» TÂCHE COURTE A
Restituez le passage du texte du document commençant par « Action en Justice » et se terminant par « de procédure civile. ».
» TÂCHE COURTE B
D'après le texte du document, en vertu de quel article du Code de procédure civile la juridiction monégasque est-elle compétente ?
======== TEXTE DU DOCUMENT ========
Abstract
Compétence
Exception d'incompétence soulevée par deux défendeurs en raison de leur lieu de domicile en France -Rejet au regard de l'exécution du contrat à Monaco -Inapplicabilité de l'article 15 du Code civil français.
Action en Justice
Qualité de l'État pour agir au nom du « Comité d'organisation du Festival International de Télévision ».
Résumé
Les parties au contrat domiciliées en France sont irrecevables à soulever l'incompétence de la juridiction monégasque dès lors que les obligations contractuelles devant être exécutées à Monaco, la juridiction monégasque se trouve compétente en vertu de l'article 3-2° du Code de procédure civile.
L'État a qualité pour se substituer dans une instance à un comité d'organisation qui sans avoir la personnalité morale a conclu un contrat comme intermédiaire de l'État ainsi que le prévoit l'ordonnance souveraine n° 5834 du 21 juin 1976, d'application générale.
======== DONNÉES BRUTES ========
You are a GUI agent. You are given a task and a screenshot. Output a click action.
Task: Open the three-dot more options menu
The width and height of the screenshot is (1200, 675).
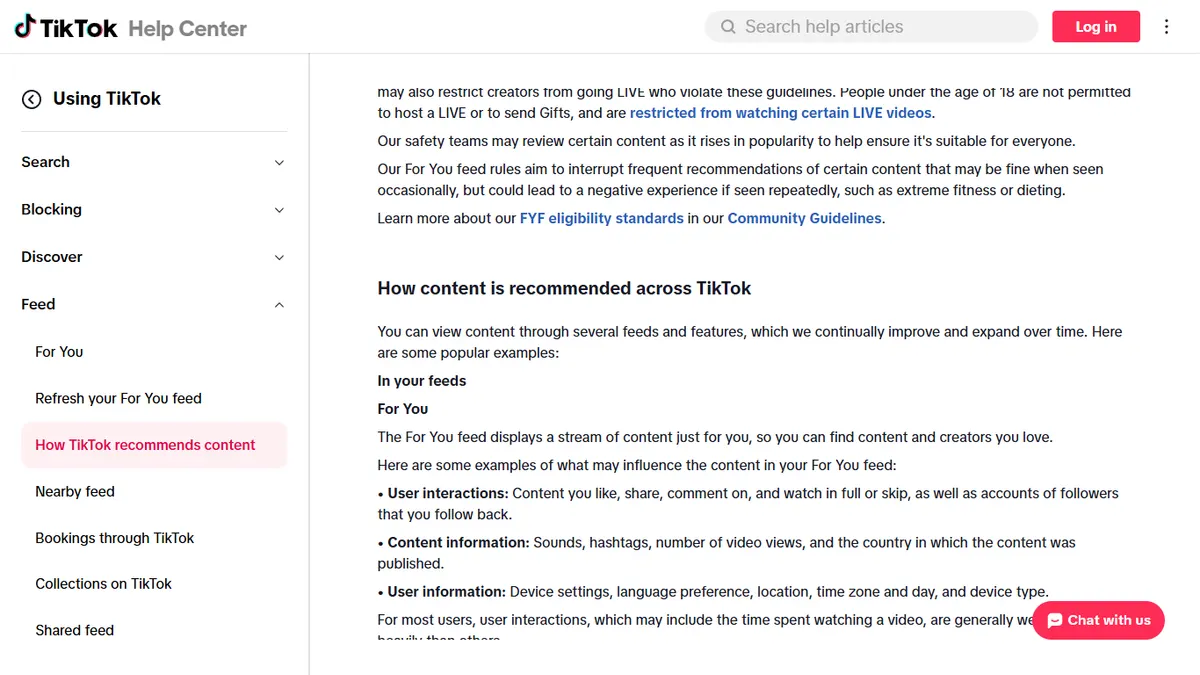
========
» RÉPONSE FINALE A
Action en Justice
Qualité de l'État pour agir au nom du « Comité d'organisation du Festival International de Télévision ».
Résumé
Les parties au contrat domiciliées en France sont irrecevables à soulever l'incompétence de la juridiction monégasque dès lors que les obligations contractuelles devant être exécutées à Monaco, la juridiction monégasque se trouve compétente en vertu de l'article 3-2° du Code de procédure civile.

» RÉPONSE FINALE B
En vertu de l'article 3-2° du Code de procédure civile.